- **About this task**: Your response should consist of the full data, set down exactly.

- **Available data**:
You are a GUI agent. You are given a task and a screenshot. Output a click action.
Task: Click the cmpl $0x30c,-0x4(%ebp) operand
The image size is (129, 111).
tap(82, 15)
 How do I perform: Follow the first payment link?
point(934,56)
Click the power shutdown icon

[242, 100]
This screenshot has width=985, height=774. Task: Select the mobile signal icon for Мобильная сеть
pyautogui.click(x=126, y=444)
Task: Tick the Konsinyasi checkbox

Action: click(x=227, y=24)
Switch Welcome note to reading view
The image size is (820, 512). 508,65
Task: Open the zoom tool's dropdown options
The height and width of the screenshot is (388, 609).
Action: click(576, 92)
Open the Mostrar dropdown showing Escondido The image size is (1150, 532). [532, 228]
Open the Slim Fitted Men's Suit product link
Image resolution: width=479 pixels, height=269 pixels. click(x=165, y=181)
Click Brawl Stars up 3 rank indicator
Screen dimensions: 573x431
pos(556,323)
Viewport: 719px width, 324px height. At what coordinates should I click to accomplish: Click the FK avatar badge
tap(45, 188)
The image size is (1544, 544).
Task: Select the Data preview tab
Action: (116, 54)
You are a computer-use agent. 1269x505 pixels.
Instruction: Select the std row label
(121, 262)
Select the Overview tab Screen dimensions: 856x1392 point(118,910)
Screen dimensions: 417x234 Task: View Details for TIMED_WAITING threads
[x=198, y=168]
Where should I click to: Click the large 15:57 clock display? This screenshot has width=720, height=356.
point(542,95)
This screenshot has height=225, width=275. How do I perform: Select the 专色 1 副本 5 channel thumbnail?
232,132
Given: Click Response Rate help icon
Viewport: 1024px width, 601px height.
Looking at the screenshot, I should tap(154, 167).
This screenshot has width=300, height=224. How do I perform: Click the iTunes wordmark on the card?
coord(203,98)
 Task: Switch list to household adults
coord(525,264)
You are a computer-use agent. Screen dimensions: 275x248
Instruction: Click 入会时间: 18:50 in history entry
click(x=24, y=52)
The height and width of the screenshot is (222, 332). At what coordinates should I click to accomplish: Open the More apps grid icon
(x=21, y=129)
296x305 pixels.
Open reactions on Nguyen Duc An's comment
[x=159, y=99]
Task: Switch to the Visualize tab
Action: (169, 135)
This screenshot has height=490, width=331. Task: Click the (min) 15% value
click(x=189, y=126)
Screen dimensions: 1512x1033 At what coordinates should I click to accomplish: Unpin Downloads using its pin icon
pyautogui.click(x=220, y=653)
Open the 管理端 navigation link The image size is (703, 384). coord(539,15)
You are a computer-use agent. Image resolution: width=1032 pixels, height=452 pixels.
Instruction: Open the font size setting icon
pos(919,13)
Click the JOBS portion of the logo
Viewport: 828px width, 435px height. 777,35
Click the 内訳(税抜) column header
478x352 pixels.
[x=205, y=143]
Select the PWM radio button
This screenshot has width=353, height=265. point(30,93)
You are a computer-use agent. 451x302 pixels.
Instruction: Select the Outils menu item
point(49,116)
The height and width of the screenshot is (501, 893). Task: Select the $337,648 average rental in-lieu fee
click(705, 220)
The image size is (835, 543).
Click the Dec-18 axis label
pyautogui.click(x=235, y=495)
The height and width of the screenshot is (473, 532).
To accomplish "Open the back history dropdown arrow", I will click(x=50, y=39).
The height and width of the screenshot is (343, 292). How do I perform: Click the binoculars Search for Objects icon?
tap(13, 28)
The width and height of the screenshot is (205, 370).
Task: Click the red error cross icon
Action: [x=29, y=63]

- **Your solution**:
You are a GUI agent. You are given a task and a screenshot. Output a click action.
Task: Click the cmpl $0x30c,-0x4(%ebp) operand
The image size is (129, 111).
tap(82, 15)
 How do I perform: Follow the first payment link?
point(934,56)
Click the power shutdown icon

[242, 100]
This screenshot has width=985, height=774. Task: Select the mobile signal icon for Мобильная сеть
pyautogui.click(x=126, y=444)
Task: Tick the Konsinyasi checkbox

Action: click(x=227, y=24)
Switch Welcome note to reading view
The image size is (820, 512). 508,65
Task: Open the zoom tool's dropdown options
The height and width of the screenshot is (388, 609).
Action: click(576, 92)
Open the Mostrar dropdown showing Escondido The image size is (1150, 532). [532, 228]
Open the Slim Fitted Men's Suit product link
Image resolution: width=479 pixels, height=269 pixels. click(x=165, y=181)
Click Brawl Stars up 3 rank indicator
Screen dimensions: 573x431
pos(556,323)
Viewport: 719px width, 324px height. At what coordinates should I click to accomplish: Click the FK avatar badge
tap(45, 188)
The image size is (1544, 544).
Task: Select the Data preview tab
Action: (116, 54)
You are a computer-use agent. 1269x505 pixels.
Instruction: Select the std row label
(121, 262)
Select the Overview tab Screen dimensions: 856x1392 point(118,910)
Screen dimensions: 417x234 Task: View Details for TIMED_WAITING threads
[x=198, y=168]
Where should I click to: Click the large 15:57 clock display? This screenshot has width=720, height=356.
point(542,95)
This screenshot has height=225, width=275. How do I perform: Select the 专色 1 副本 5 channel thumbnail?
232,132
Given: Click Response Rate help icon
Viewport: 1024px width, 601px height.
Looking at the screenshot, I should tap(154, 167).
This screenshot has width=300, height=224. How do I perform: Click the iTunes wordmark on the card?
coord(203,98)
 Task: Switch list to household adults
coord(525,264)
You are a computer-use agent. Screen dimensions: 275x248
Instruction: Click 入会时间: 18:50 in history entry
click(x=24, y=52)
The height and width of the screenshot is (222, 332). At what coordinates should I click to accomplish: Open the More apps grid icon
(x=21, y=129)
296x305 pixels.
Open reactions on Nguyen Duc An's comment
[x=159, y=99]
Task: Switch to the Visualize tab
Action: (169, 135)
This screenshot has height=490, width=331. Task: Click the (min) 15% value
click(x=189, y=126)
Screen dimensions: 1512x1033 At what coordinates should I click to accomplish: Unpin Downloads using its pin icon
pyautogui.click(x=220, y=653)
Open the 管理端 navigation link The image size is (703, 384). coord(539,15)
You are a computer-use agent. Image resolution: width=1032 pixels, height=452 pixels.
Instruction: Open the font size setting icon
pos(919,13)
Click the JOBS portion of the logo
Viewport: 828px width, 435px height. 777,35
Click the 内訳(税抜) column header
478x352 pixels.
[x=205, y=143]
Select the PWM radio button
This screenshot has width=353, height=265. point(30,93)
You are a computer-use agent. 451x302 pixels.
Instruction: Select the Outils menu item
point(49,116)
The height and width of the screenshot is (501, 893). Task: Select the $337,648 average rental in-lieu fee
click(705, 220)
The image size is (835, 543).
Click the Dec-18 axis label
pyautogui.click(x=235, y=495)
The height and width of the screenshot is (473, 532).
To accomplish "Open the back history dropdown arrow", I will click(x=50, y=39).
The height and width of the screenshot is (343, 292). How do I perform: Click the binoculars Search for Objects icon?
tap(13, 28)
The width and height of the screenshot is (205, 370).
Task: Click the red error cross icon
Action: [x=29, y=63]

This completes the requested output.